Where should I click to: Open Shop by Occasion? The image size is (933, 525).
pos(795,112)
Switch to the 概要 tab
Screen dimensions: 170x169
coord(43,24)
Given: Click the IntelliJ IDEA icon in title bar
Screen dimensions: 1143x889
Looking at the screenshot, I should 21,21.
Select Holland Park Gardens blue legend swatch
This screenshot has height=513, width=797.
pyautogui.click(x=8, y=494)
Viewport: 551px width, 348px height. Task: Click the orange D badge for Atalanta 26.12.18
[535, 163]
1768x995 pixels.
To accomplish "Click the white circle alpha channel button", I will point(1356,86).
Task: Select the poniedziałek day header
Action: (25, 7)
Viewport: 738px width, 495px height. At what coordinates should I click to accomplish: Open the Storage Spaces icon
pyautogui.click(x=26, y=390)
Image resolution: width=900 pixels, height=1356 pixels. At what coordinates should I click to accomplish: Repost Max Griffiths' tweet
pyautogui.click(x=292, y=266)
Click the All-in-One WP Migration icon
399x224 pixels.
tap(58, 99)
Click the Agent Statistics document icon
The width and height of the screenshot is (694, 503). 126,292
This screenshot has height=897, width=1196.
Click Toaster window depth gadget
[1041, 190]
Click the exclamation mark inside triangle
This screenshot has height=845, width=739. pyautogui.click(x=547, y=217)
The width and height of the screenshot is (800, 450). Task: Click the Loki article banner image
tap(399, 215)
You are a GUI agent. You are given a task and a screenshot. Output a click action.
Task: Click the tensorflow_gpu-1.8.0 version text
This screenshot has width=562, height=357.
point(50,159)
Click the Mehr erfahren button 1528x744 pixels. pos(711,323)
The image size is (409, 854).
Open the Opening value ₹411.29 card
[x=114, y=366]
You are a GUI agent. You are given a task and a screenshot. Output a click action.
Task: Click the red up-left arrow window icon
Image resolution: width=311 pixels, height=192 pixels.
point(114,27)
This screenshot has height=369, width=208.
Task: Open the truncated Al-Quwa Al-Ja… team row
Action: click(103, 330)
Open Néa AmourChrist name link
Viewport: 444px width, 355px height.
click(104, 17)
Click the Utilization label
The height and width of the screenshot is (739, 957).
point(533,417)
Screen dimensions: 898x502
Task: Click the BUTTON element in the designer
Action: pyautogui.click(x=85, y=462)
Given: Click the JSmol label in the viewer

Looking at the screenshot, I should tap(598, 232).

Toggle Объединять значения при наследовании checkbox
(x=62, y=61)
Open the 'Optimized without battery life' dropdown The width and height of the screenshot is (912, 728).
========================
§ DIRECTIONS FOR THIS TASK
Reproduce every one of the entries above verbatim, preserving each line as it appears.

§ ANSWER IN FULL
Where should I click to: Open Shop by Occasion? The image size is (933, 525).
pos(795,112)
Switch to the 概要 tab
Screen dimensions: 170x169
coord(43,24)
Given: Click the IntelliJ IDEA icon in title bar
Screen dimensions: 1143x889
Looking at the screenshot, I should 21,21.
Select Holland Park Gardens blue legend swatch
This screenshot has height=513, width=797.
pyautogui.click(x=8, y=494)
Viewport: 551px width, 348px height. Task: Click the orange D badge for Atalanta 26.12.18
[535, 163]
1768x995 pixels.
To accomplish "Click the white circle alpha channel button", I will point(1356,86).
Task: Select the poniedziałek day header
Action: (25, 7)
Viewport: 738px width, 495px height. At what coordinates should I click to accomplish: Open the Storage Spaces icon
pyautogui.click(x=26, y=390)
Image resolution: width=900 pixels, height=1356 pixels. At what coordinates should I click to accomplish: Repost Max Griffiths' tweet
pyautogui.click(x=292, y=266)
Click the All-in-One WP Migration icon
399x224 pixels.
tap(58, 99)
Click the Agent Statistics document icon
The width and height of the screenshot is (694, 503). 126,292
This screenshot has height=897, width=1196.
Click Toaster window depth gadget
[1041, 190]
Click the exclamation mark inside triangle
This screenshot has height=845, width=739. pyautogui.click(x=547, y=217)
The width and height of the screenshot is (800, 450). Task: Click the Loki article banner image
tap(399, 215)
You are a GUI agent. You are given a task and a screenshot. Output a click action.
Task: Click the tensorflow_gpu-1.8.0 version text
This screenshot has width=562, height=357.
point(50,159)
Click the Mehr erfahren button 1528x744 pixels. pos(711,323)
The image size is (409, 854).
Open the Opening value ₹411.29 card
[x=114, y=366]
You are a GUI agent. You are given a task and a screenshot. Output a click action.
Task: Click the red up-left arrow window icon
Image resolution: width=311 pixels, height=192 pixels.
point(114,27)
This screenshot has height=369, width=208.
Task: Open the truncated Al-Quwa Al-Ja… team row
Action: click(103, 330)
Open Néa AmourChrist name link
Viewport: 444px width, 355px height.
click(104, 17)
Click the Utilization label
The height and width of the screenshot is (739, 957).
point(533,417)
Screen dimensions: 898x502
Task: Click the BUTTON element in the designer
Action: pyautogui.click(x=85, y=462)
Given: Click the JSmol label in the viewer

Looking at the screenshot, I should tap(598, 232).

Toggle Объединять значения при наследовании checkbox
(x=62, y=61)
Open the 'Optimized without battery life' dropdown The width and height of the screenshot is (912, 728).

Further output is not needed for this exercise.